Looking at 2016, some pollsters appear to have taken a simple path to their sample – weighting at the all up level. While others were more rigorous with their sample composition making sure it was not just gender, age, race that were correct on their own, but that they had the right number of African-American males under the age of 35.
An analysis of 2016 polls showed a new, significant problem – education was a major vector for determining support for Clinton or Trump – many pollsters missed this. Trump did very well among Whites without a college degree. The states where they make up a majority or near majority of voters – Iowa, Wisconsin, Michigan, Ohio, and Pennsylvania – are states where Trump over-performed his polls.
Looking at 2018, a consistent balance of rural, suburban, and urban voters is also critical, especially in states like Pennsylvania and Ohio, where the state’s population is fairly divided between the three.One anecdote from the 2020 Election: I recently noticed a particular pollster had results that were “swinging” a bit more than others for Pennsylvania. Fortunately, they release their data in crosstab form. I found they were consistent in gender, age, race/ethnicity, and region of the state, and for education, they were controlling for race/ethnicity to get Whites without a college degree. However, I noticed that the percentage of the rural sample fluctuated from wave to wave, by +/- 7 points. In the waves with a higher percentage of rural voters, Trump was “doing better”. Conversely, Trump’s prospects went down when the percentage of rural voters was at its lowest. Controlling for that variable would tame the swings.

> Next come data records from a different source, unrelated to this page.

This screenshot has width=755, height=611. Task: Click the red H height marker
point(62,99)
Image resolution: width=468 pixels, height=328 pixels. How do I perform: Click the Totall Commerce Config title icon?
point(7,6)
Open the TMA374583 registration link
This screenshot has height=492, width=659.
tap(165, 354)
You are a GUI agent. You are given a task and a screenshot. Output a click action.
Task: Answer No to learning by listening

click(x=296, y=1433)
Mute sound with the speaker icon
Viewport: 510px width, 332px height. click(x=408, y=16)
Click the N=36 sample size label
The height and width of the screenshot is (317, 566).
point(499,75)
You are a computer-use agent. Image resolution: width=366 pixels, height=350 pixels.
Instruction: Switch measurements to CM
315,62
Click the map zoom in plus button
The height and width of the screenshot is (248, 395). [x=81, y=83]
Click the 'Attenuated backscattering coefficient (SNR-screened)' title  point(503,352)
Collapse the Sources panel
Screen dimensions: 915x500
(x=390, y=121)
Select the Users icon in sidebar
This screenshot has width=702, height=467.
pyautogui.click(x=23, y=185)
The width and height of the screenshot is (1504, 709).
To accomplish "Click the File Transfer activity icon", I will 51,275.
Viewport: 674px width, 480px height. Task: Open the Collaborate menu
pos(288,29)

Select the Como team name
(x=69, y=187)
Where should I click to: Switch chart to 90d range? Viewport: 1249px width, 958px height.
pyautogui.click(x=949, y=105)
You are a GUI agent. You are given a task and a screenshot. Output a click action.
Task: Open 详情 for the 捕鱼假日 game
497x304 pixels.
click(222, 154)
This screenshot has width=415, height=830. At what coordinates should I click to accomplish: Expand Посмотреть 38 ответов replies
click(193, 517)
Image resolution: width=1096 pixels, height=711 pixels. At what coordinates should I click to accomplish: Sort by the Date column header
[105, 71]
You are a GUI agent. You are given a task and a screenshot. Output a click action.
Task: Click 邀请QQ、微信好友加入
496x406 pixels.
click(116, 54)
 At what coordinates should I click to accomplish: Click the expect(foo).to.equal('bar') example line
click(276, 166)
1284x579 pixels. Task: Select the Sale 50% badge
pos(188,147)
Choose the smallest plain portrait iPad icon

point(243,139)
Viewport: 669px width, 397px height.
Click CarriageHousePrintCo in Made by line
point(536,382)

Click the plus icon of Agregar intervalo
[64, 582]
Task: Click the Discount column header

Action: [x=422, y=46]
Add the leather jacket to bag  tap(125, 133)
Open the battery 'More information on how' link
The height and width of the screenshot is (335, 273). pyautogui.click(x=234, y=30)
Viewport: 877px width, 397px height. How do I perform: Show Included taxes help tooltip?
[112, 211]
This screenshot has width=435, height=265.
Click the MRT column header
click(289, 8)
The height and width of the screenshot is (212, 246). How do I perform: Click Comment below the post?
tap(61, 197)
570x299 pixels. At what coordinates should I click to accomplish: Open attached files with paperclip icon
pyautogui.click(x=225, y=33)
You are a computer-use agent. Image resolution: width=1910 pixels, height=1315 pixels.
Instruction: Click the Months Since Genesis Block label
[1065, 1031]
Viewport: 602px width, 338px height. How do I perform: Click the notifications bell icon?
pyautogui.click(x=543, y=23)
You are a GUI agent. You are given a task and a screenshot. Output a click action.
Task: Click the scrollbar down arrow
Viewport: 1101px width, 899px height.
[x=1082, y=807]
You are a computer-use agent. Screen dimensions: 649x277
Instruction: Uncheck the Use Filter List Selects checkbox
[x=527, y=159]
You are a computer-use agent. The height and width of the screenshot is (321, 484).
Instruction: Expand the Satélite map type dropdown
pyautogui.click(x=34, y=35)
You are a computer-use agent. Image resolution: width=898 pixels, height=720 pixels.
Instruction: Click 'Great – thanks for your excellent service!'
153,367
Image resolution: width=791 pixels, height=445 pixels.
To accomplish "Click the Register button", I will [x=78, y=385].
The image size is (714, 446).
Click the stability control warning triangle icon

How 2020 is different: There are more opportunities for any over-zealous market researcher/data geek to dig into data. More polls are being transparent by providing the data in crosstab form. Education has definitely joined the ranks of gender, age, race/ethnicity, etc. on elements that are not just loosely controlled but have rigorous considerations. Most are being more thoughtful about their sample.
What I’m looking at in these final days
Four years later, many of us are having moments of déjà vu. But should we? Are the polls more accurate this time? Are we reporting on them with more efficacy? Did we learn and improve from 2016? Each morning I take my 15 or so minutes to catch up on the recently released polls as I try to prepare for the narrative we may have to deal with on November 4. For 2020, I am paying attention to three things.
- Look beyond the headlines. Many headlines continue to misrepresent the findings – skip the headlines and focus on the fuller stories and the details of the polls.
- Ignore polls with low sample sizes. Focusing on state polls, I like to see n=500 at a minimum, with over 1000 being preferred. You have a poll with n=300; I’m ignoring your results. I’m also looking at multiple polls per state to see trends, consistency, or outliers.
- Pay attention to sample. Dig into the sample composition and how the sample is handled from wave to wave. Could changes in the results be explained because the sample’s composition is different or possibly because a given candidate is gaining support?